Required action: Transcribe only what runs from the line containing "Click the empty comment field in top window" through the end of the listing, line for line and exactly, and omit the pictures.

_____

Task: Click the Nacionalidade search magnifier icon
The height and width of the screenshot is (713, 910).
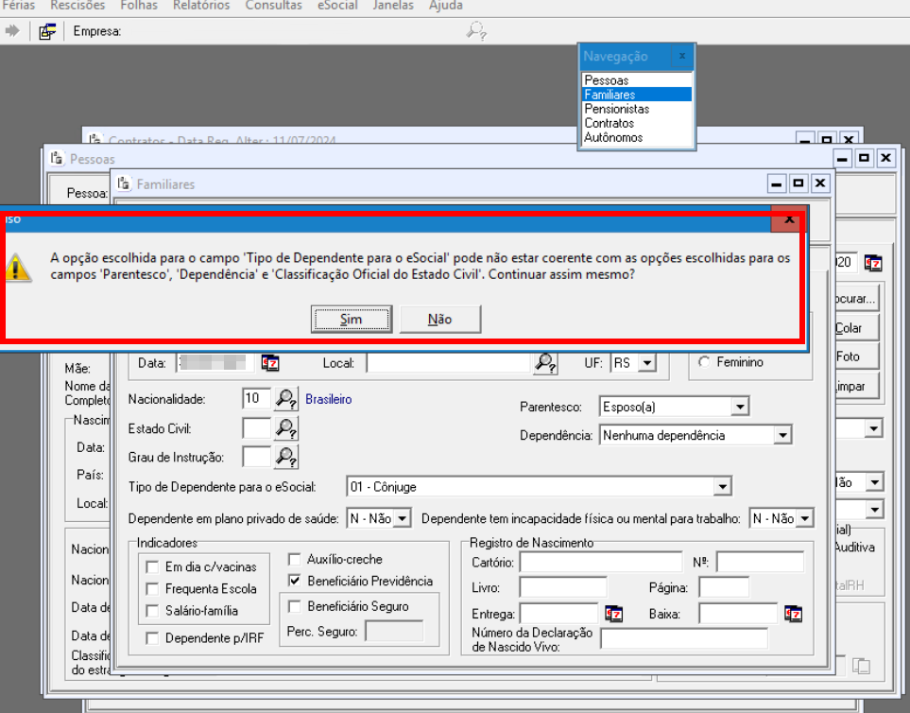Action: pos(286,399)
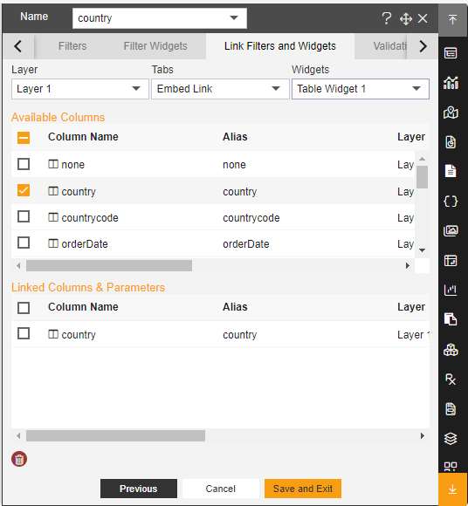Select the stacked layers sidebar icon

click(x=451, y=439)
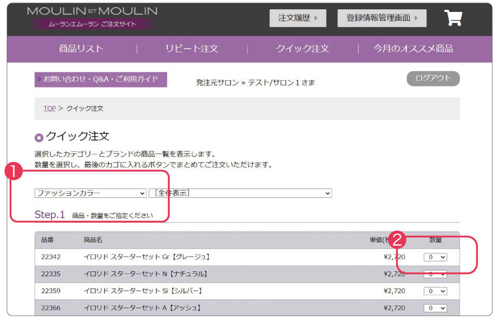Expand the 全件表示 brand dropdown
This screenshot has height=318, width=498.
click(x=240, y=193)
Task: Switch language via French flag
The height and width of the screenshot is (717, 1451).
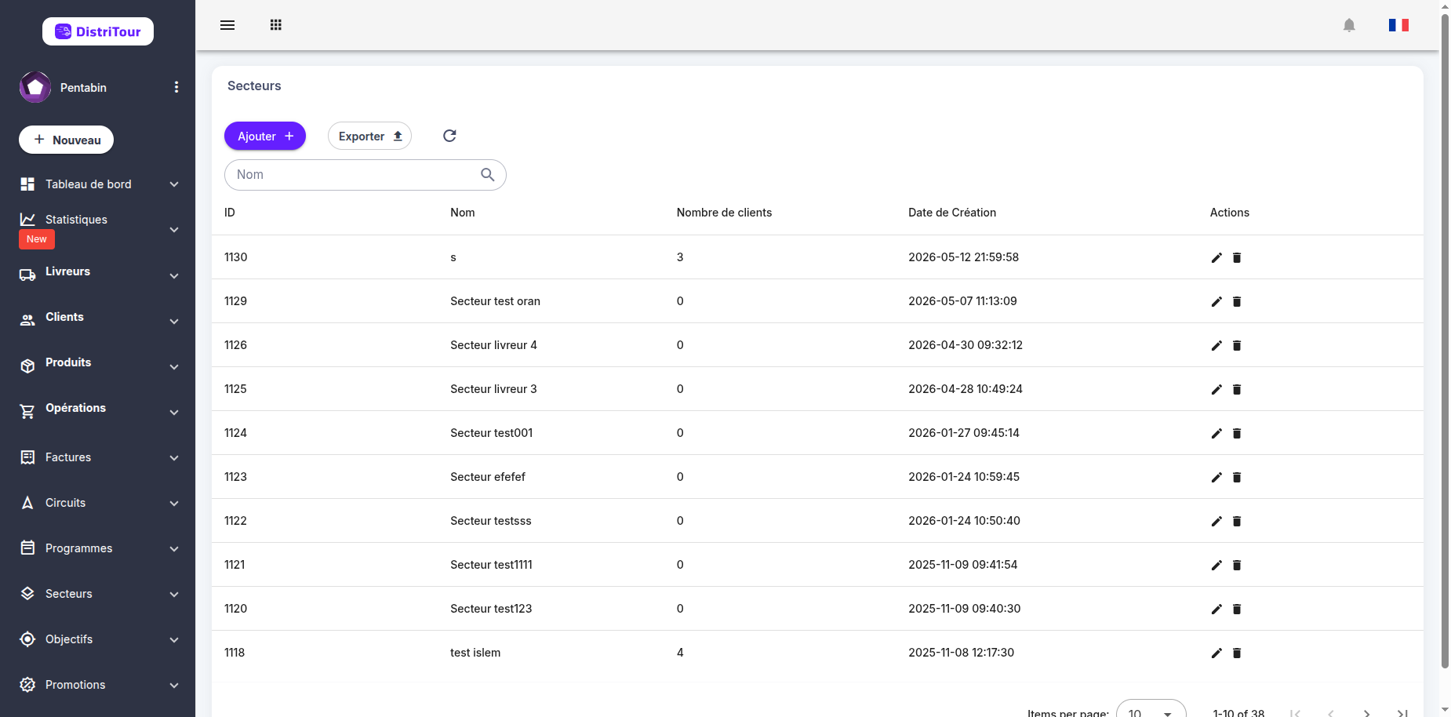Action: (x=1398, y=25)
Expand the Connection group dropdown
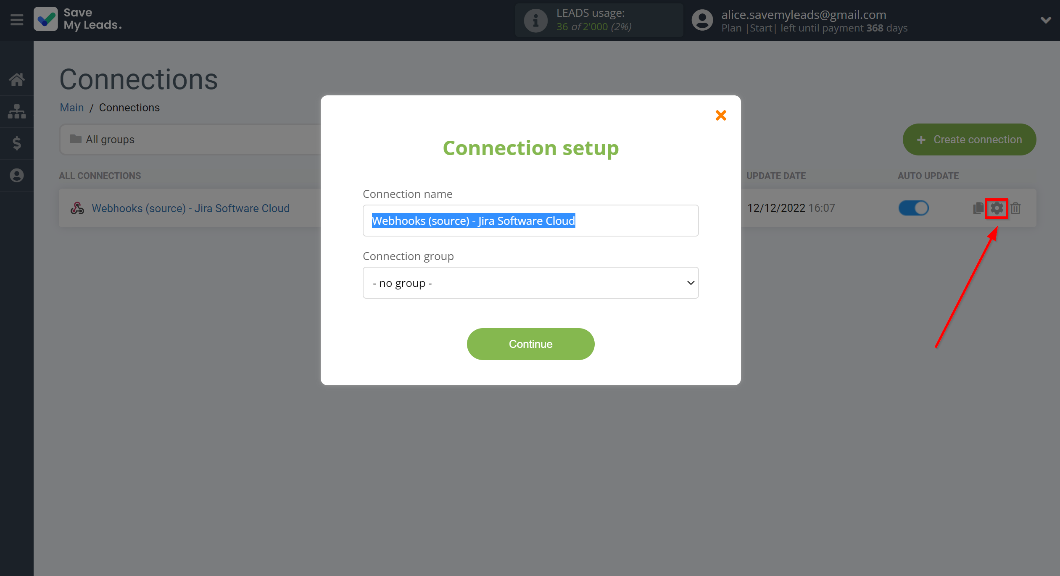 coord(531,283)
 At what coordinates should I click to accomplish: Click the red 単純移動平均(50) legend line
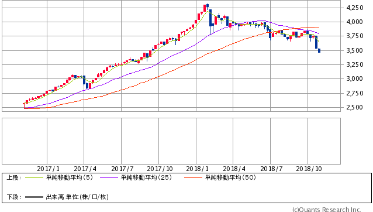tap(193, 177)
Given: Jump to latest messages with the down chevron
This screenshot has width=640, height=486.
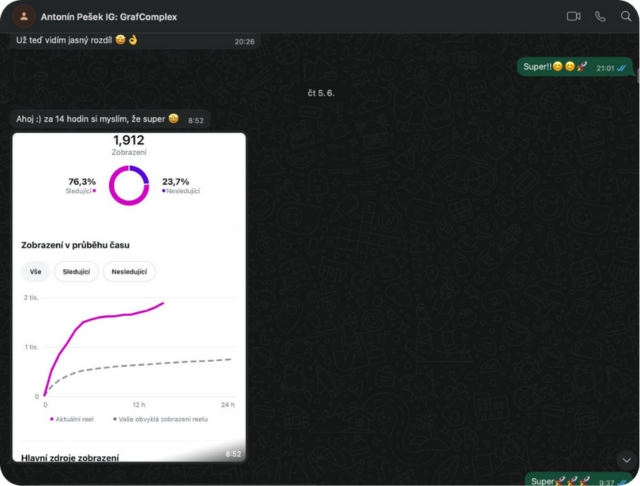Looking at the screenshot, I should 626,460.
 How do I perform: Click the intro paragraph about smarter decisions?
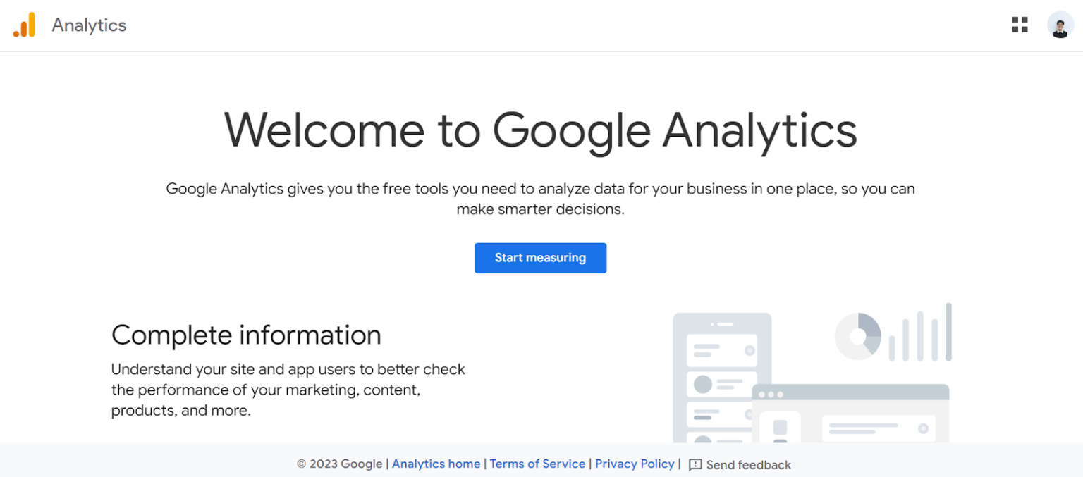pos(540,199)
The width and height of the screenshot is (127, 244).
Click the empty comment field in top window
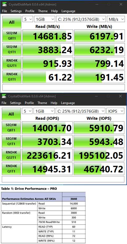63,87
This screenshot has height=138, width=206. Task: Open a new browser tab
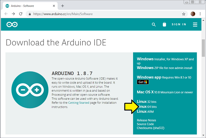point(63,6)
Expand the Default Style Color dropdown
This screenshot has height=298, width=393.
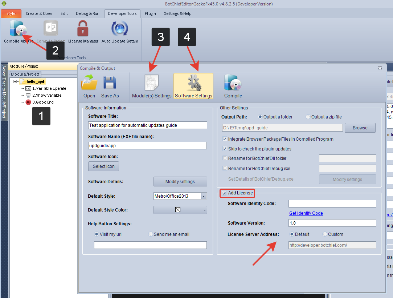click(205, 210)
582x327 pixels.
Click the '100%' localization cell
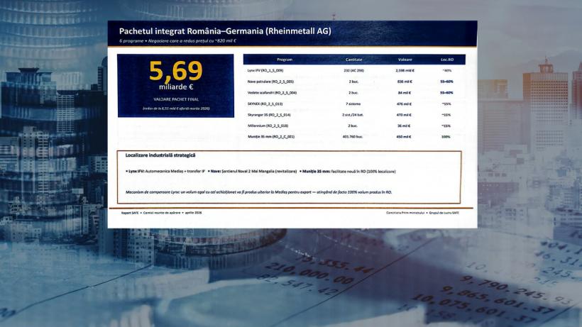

_____

Answer box:
Click the empty comment field in top window
63,87
This screenshot has height=138, width=206. Task: Open a new browser tab
point(63,6)
Expand the Default Style Color dropdown
This screenshot has height=298, width=393.
click(205, 210)
582x327 pixels.
Click the '100%' localization cell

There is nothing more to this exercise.